[Saved data entries]
>>>
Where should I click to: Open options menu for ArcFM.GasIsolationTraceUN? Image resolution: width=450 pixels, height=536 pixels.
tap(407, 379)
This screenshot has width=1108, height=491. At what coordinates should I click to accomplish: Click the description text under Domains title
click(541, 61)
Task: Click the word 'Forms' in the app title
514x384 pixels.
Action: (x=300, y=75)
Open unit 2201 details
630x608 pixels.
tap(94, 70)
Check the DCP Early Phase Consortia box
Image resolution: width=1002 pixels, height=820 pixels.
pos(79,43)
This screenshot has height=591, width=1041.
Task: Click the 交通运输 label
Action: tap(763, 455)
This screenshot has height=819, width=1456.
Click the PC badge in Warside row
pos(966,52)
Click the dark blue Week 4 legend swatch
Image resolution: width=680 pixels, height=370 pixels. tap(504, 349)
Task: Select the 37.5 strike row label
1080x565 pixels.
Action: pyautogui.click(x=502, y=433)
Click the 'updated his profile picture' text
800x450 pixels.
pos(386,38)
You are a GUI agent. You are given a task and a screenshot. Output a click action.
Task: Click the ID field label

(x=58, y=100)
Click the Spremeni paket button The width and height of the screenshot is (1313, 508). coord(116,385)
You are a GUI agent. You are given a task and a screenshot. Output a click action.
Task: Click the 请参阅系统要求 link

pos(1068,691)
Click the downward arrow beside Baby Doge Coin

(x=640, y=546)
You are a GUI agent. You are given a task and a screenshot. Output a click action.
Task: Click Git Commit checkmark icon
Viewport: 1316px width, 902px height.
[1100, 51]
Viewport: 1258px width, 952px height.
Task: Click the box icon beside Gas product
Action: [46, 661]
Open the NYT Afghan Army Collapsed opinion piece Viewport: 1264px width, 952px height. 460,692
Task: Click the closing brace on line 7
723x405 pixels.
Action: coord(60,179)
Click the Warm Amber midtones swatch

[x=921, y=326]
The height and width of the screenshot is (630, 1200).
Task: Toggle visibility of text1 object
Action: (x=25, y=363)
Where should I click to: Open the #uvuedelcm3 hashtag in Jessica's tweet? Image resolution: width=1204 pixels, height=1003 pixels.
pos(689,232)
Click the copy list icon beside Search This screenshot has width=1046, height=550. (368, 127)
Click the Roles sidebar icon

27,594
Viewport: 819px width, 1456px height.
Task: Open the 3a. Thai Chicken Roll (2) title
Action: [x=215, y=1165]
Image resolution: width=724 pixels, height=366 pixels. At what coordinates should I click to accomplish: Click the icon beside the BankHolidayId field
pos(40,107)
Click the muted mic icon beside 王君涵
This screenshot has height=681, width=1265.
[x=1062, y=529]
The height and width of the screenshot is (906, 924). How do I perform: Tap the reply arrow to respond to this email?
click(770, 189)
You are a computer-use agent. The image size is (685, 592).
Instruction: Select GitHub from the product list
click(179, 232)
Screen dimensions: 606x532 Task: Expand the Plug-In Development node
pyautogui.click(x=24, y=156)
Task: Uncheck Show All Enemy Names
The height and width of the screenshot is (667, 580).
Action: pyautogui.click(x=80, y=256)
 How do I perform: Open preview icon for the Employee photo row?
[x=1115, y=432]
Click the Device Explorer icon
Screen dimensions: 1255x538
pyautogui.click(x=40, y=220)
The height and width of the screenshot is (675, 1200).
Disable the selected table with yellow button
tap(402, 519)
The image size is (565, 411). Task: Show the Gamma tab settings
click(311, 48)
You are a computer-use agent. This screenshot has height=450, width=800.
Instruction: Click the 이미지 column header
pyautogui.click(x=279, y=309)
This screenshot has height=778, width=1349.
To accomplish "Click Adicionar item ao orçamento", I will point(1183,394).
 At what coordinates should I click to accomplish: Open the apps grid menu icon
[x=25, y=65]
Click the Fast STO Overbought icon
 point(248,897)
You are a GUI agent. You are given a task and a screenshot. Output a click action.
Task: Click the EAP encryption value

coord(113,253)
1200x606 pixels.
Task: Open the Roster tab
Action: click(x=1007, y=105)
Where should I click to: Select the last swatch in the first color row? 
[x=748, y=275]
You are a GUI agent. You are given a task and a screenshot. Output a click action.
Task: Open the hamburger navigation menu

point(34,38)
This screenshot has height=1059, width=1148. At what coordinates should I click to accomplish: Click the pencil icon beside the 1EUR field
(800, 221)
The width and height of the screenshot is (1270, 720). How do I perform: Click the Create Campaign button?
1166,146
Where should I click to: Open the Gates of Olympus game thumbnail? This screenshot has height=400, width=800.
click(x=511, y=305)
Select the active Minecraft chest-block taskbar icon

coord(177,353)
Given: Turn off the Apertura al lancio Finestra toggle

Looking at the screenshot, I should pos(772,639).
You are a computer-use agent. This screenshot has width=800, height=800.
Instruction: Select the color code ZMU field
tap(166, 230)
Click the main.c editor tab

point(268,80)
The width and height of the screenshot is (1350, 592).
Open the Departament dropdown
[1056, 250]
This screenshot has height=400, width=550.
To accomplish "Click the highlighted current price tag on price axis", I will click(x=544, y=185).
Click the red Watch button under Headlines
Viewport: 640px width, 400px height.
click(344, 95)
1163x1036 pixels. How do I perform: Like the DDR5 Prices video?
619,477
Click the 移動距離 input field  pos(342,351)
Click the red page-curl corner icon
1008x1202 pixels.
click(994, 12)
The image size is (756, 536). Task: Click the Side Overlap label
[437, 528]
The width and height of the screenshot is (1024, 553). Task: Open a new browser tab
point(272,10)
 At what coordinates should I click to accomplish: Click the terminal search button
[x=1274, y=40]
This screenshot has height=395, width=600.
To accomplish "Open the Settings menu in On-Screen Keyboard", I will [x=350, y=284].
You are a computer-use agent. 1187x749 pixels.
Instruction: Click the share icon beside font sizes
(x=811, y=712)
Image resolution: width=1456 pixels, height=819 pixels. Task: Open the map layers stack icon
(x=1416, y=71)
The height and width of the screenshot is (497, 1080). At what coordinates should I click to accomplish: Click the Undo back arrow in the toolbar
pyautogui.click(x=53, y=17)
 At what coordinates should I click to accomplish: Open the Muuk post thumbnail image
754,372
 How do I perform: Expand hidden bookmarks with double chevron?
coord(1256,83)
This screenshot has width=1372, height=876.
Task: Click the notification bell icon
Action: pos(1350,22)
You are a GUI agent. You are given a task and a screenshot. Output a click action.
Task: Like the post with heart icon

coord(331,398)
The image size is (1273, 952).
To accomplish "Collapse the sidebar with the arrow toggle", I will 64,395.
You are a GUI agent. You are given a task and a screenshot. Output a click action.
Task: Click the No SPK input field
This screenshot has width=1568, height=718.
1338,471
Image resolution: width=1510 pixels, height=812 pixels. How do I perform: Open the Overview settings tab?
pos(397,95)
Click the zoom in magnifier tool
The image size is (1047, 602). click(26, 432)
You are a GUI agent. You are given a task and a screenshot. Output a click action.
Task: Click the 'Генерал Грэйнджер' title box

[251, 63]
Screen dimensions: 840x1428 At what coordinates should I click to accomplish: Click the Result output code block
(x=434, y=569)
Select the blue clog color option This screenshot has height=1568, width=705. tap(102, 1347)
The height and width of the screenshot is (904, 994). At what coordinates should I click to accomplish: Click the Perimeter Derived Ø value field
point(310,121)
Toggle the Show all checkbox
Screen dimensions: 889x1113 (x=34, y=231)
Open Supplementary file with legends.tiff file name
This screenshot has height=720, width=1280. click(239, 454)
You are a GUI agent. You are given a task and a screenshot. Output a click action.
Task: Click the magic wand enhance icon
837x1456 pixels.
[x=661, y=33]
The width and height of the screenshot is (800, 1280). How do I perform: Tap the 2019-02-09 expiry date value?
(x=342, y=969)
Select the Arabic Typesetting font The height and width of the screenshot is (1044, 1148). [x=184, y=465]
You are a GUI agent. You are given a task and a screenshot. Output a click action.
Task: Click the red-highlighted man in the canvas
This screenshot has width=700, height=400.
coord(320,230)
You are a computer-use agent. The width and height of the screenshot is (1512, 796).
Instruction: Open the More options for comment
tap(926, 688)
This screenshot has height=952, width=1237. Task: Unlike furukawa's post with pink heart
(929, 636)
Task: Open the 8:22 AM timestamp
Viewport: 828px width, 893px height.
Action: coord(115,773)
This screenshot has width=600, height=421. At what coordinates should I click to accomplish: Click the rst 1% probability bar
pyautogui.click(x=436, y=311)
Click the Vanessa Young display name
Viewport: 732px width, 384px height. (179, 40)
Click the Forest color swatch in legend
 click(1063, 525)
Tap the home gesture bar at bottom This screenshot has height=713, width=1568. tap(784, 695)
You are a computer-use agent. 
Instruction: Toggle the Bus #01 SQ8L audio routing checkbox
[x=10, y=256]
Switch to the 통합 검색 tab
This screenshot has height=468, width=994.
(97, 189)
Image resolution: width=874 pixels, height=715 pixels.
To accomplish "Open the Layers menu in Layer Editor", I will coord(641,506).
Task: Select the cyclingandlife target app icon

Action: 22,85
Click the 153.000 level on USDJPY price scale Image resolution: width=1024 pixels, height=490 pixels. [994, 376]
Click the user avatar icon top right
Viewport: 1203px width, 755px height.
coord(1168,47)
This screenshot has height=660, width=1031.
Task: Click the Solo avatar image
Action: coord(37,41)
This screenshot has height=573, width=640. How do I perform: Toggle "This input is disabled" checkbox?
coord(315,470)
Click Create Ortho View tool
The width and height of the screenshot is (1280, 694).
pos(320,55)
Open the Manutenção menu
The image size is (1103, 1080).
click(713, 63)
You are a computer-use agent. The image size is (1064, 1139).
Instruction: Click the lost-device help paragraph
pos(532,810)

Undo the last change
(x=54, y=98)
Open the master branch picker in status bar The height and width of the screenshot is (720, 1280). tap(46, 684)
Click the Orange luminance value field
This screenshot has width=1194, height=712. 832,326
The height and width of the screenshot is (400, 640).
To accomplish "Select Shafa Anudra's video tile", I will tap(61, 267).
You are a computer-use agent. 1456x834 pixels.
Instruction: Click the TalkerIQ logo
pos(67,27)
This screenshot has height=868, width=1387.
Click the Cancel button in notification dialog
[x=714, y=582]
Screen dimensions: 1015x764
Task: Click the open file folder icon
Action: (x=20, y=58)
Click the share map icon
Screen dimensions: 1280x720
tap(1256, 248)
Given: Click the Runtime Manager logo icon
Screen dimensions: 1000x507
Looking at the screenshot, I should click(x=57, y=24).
<<<
EXERCISE DIRECTIONS
Every line above from the line with "You are a computer-use agent. The width" to the line with "This screenshot has height=868, width=1387.", inclusive, must be returned exactly; no other line belongs in the reply.

RESULT
You are a computer-use agent. The width and height of the screenshot is (1512, 796).
Instruction: Open the More options for comment
tap(926, 688)
This screenshot has height=952, width=1237. Task: Unlike furukawa's post with pink heart
(929, 636)
Task: Open the 8:22 AM timestamp
Viewport: 828px width, 893px height.
Action: coord(115,773)
This screenshot has width=600, height=421. At what coordinates should I click to accomplish: Click the rst 1% probability bar
pyautogui.click(x=436, y=311)
Click the Vanessa Young display name
Viewport: 732px width, 384px height. (179, 40)
Click the Forest color swatch in legend
 click(1063, 525)
Tap the home gesture bar at bottom This screenshot has height=713, width=1568. tap(784, 695)
You are a computer-use agent. 
Instruction: Toggle the Bus #01 SQ8L audio routing checkbox
[x=10, y=256]
Switch to the 통합 검색 tab
This screenshot has height=468, width=994.
(97, 189)
Image resolution: width=874 pixels, height=715 pixels.
To accomplish "Open the Layers menu in Layer Editor", I will coord(641,506).
Task: Select the cyclingandlife target app icon

Action: 22,85
Click the 153.000 level on USDJPY price scale Image resolution: width=1024 pixels, height=490 pixels. [994, 376]
Click the user avatar icon top right
Viewport: 1203px width, 755px height.
coord(1168,47)
This screenshot has height=660, width=1031.
Task: Click the Solo avatar image
Action: coord(37,41)
This screenshot has height=573, width=640. How do I perform: Toggle "This input is disabled" checkbox?
coord(315,470)
Click Create Ortho View tool
The width and height of the screenshot is (1280, 694).
pos(320,55)
Open the Manutenção menu
The image size is (1103, 1080).
click(713, 63)
You are a computer-use agent. The image size is (1064, 1139).
Instruction: Click the lost-device help paragraph
pos(532,810)

Undo the last change
(x=54, y=98)
Open the master branch picker in status bar The height and width of the screenshot is (720, 1280). tap(46, 684)
Click the Orange luminance value field
This screenshot has width=1194, height=712. 832,326
The height and width of the screenshot is (400, 640).
To accomplish "Select Shafa Anudra's video tile", I will tap(61, 267).
You are a computer-use agent. 1456x834 pixels.
Instruction: Click the TalkerIQ logo
pos(67,27)
This screenshot has height=868, width=1387.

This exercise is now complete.